### Exercise details
Copying rule for the data below: take the line containing "Task: Select Configs in the sidebar" and every line after it to the end, exactly, and drop all pictures.

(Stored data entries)
□ □ □ □

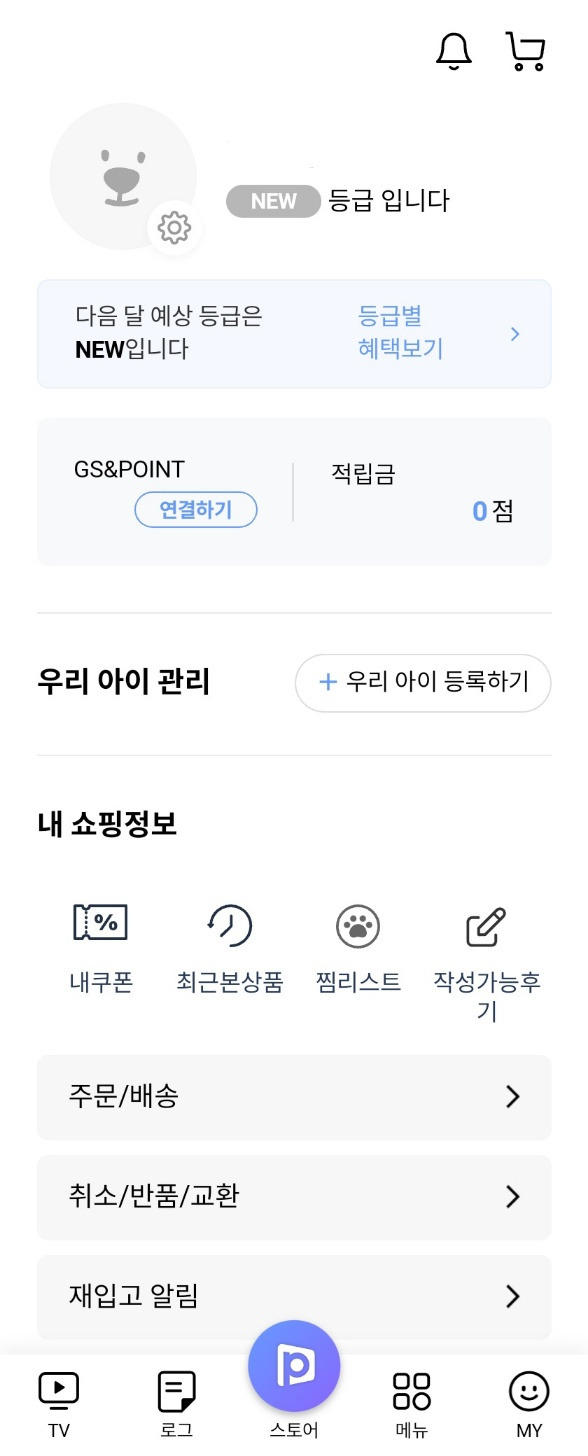Image resolution: width=588 pixels, height=1456 pixels.
Task: Open 작성가능후기 to write a review
Action: [487, 945]

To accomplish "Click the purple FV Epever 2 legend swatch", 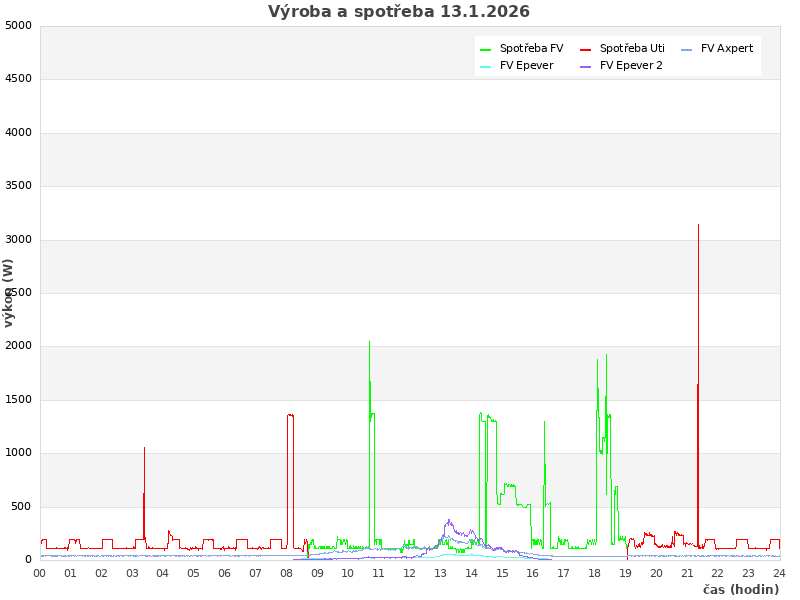I will point(585,66).
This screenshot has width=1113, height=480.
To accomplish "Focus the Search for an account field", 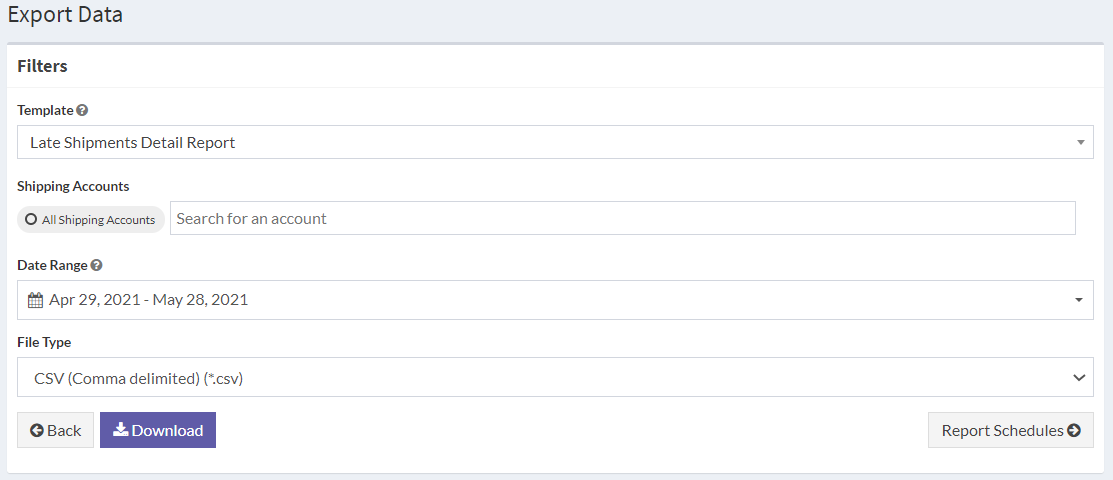I will pyautogui.click(x=622, y=218).
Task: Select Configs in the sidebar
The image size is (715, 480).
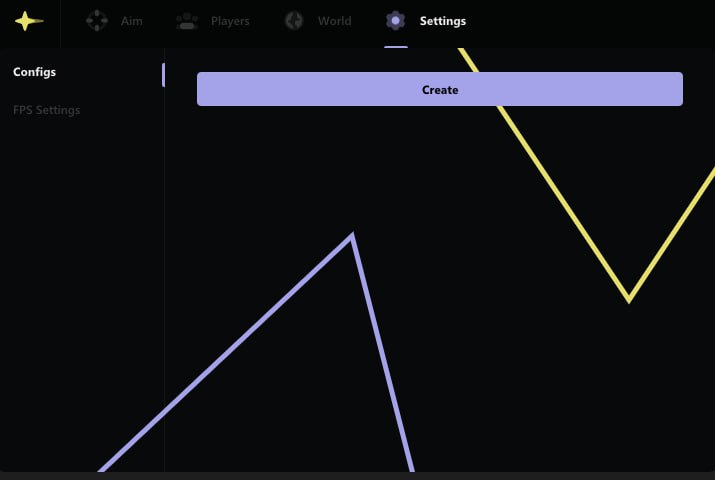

□ □ □ □

### Response area
Task: Select Configs in the sidebar
The image size is (715, 480).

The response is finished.